★☆☆☆☆
~本当に最後になれば良い~
エピソード8。
エピソード7のあれこれに辟易したので、もう今後のシリーズは見るまい。
そう考えていたのだが、同僚からの強いすすめでネットで単品視聴権をレンタル。
その同僚はかなり強固なB級映画マニアであるので、そういう意味で「見ておくべき」「感想を話し合いたい」という勧誘。
果たして、厳しい内容だった。
最後のジェダイが誰なのか、それはどういう状態のことなのか――。
旧主人公であるルークとレイアはどうなるのか――。
このあたりをフックとして興味を引こうと宣伝していたが、残念ながら満足行くどころか逆噴射的展開。
初っぱなからIQの低い展開に驚かされ、スター・ウォーズだもんなあと納得したのもつかの間。
ばかばかしい方向にそのまま
突っ走っていって帰ってこなかった。
これまで見た映画の中で、特に心に残る腹の立つシーンに
、「アルマゲドンの起爆スイッチ」がある。
小惑星の爆破処理に一人残って起爆スイッチを押す展開なのだが、さあ押すぞと言う段になって、回想シーンである。
「はよ押せ!」
心がそのままストレートに出た、珍しいくらいまっすぐな突っ込みが出来たと思う。
映画冒頭でこれ級の腹立ちシーンがあって驚いた。
初めでこれなら、この後どうなるんだろう――。
心配したとおり、そういったシーンのオンパレード。
当然
テンションの自己回復は間に合わないし、好意的に解釈しようとする認識調整も手に負えない。
たどり着いた
終盤での状態はもう半笑い。

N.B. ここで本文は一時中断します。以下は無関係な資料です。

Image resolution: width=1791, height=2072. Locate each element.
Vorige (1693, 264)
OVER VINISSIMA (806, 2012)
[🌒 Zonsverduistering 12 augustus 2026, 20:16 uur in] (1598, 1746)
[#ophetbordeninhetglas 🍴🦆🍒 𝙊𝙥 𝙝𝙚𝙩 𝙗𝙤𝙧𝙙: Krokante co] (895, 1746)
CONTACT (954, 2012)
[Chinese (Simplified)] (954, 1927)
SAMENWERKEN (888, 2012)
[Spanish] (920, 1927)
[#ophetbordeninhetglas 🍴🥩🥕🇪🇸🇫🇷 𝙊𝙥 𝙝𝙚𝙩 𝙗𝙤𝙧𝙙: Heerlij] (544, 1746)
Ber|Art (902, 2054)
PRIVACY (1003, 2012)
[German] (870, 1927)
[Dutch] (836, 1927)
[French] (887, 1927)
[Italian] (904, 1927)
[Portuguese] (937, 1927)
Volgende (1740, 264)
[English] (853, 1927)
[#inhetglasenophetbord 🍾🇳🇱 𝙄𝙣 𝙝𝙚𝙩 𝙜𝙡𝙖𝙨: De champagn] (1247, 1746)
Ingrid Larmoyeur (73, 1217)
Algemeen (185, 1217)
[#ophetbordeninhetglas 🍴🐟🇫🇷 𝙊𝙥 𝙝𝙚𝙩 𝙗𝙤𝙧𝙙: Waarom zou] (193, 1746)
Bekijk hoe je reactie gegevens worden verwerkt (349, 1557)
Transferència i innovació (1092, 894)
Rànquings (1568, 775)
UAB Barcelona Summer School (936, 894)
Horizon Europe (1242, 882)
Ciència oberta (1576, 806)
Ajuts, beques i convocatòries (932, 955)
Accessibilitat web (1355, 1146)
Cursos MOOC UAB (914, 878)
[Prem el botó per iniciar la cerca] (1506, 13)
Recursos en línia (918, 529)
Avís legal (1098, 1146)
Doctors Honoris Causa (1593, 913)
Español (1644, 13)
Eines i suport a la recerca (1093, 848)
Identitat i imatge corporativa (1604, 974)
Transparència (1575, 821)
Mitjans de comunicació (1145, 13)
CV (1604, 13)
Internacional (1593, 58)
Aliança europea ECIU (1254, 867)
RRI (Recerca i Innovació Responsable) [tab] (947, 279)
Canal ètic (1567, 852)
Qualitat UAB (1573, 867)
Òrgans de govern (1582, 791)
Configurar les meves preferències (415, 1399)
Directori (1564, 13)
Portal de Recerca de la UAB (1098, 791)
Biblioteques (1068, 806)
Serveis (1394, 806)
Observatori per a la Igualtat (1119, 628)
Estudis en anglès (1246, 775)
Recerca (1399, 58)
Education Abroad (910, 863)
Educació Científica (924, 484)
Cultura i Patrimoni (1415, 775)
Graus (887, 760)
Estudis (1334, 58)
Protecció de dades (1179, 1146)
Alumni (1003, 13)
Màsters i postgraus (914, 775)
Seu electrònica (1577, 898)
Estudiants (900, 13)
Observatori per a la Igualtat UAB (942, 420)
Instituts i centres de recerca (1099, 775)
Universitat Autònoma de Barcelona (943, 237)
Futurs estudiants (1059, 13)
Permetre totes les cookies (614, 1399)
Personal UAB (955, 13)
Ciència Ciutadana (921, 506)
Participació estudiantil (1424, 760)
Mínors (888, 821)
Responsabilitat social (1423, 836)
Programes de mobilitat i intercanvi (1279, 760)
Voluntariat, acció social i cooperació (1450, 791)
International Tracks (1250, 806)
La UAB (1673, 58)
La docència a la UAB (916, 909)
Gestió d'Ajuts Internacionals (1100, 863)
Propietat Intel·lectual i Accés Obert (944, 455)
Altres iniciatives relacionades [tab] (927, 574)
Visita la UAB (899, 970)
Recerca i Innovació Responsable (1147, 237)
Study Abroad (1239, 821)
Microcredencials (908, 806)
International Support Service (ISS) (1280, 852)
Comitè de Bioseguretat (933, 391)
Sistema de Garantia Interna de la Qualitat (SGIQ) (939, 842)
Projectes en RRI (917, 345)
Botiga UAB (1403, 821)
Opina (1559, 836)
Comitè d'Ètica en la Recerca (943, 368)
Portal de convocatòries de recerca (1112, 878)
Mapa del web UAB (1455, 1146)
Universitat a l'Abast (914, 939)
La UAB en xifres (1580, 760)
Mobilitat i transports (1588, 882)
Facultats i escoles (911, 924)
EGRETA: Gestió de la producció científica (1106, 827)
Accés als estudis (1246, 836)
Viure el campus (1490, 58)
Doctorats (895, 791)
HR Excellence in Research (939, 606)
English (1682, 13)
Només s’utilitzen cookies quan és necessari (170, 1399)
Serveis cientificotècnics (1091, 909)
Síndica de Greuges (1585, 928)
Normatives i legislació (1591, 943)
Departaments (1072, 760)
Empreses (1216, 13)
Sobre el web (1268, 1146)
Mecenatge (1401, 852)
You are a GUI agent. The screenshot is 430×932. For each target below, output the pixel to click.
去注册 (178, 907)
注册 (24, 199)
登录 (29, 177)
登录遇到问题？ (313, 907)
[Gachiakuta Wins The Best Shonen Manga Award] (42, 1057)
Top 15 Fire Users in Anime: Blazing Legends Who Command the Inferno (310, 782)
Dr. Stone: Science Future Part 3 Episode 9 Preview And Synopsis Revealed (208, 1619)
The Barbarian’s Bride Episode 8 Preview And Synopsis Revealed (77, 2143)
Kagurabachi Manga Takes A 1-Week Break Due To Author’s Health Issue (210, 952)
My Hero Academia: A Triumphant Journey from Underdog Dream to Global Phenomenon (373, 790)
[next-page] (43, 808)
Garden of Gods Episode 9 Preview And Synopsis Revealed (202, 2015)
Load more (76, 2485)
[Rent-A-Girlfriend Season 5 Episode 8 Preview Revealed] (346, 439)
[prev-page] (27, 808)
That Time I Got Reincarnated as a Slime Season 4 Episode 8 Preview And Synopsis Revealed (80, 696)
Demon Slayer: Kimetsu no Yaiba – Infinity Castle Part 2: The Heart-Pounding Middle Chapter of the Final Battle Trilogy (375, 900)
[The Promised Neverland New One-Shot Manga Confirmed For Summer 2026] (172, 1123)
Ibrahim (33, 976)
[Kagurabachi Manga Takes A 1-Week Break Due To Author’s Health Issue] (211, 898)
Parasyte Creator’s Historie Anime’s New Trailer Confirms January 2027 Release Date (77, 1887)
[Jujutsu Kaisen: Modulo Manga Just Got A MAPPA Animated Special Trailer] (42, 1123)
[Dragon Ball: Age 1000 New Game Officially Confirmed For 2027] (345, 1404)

どうにでもしてくれという諦観。
ここで、あれである。見た人には分かる諸行無常シーン。
――
豚バラアタック。
自分はそう名づけた。
個別に目をとらわれがちだが、
全体の構成がまずいのも明記しておきたい。
帝国軍に追いかけられる同盟軍のクルーザー。帝国軍を撒くためにあれこれしよう! が前提の流れ。
つまり
、クルーザーは延々追いかけられており、何とかしよう班が別惑星に向けて分離したり、初めから外にいたメンバーががんばったりする。
燃料が無くなる時がタイムリミット。
主役級にしたい登場人物が多くなったので分割の展開になりました、という感じだが、クルーザーは数日? 逃げ続けており、
緊迫感のなさがすごい。
そもそも追撃をかわすために他の星から技術者を連れてきて、追撃する艦艇に忍び込んでレーダーを壊そう、という作戦である。
スター・ウォーズにしてもバカすぎる。
しかも、それぞれ個別の作戦なので連携も糞も無く、結局内緒にしていた本命作戦の邪魔をしただけ。
何度も言いたくなる。スター・ウォーズにしてもバカすぎる。
これなら
燃料を延々運搬し続ければ良いのでは無いか。
エピソード8の撤回とやり直しを望む署名があるという、その気持ちはよく分かる。
自分は決して熱心なファンでは無いが、これはやり過ぎだと思う。
まるで、ギャグに特化した
パロディのスピンオフみたいなものだ。
金田一の映画シリーズに紛れ込んでいる、「金田一耕助の冒険」だ。
パロディならば、どんな珍奇な展開も許容できる。
だが、撤回は難しいだろう。
信じがたいのだが、この映画を高く評価する人もいるようだし、興行的には十二分な成果をもたらした。
次の作品も動いているようだし、
もう止まらない列車が走り出したのだ。
自己崩壊しながら進む列車はどんな姿で次の駅に辿り着くのだろう。
心に残っているシーンはたくさんある。
・レイアのティンカーベル
・ルークのサバイバル講座
・5分で簡単ジェダイ講座
・ぽいぽいライトセイバー
・やっと気づいた光速アタック
・豚バラアタックからの豚バラキス
・黒幕の始末
・遠隔無敵作戦
全般に、
それが出来るなら初めから……、という展開が多い。
登場人物とシーンを切って一時間くらいにまとめると楽しい映画になると思う。
現実世界の中で、時々、頭の良い人がめちゃくちゃなことをすることがある。
まわりにそれを褒めそやす人がいる。
異論を聞かない細かな集団が決定権を持ったとき、本人達は冷静で、適切な選択をしているという意識で、とんでもない事をしてしまう。
SNSの基本的なスタンス、見たい人が見て、見たくない人は見るな、が社会全般に浸透してきているのだろう。
あとは自分の文章がそうでは無いことを祈るばかりだ。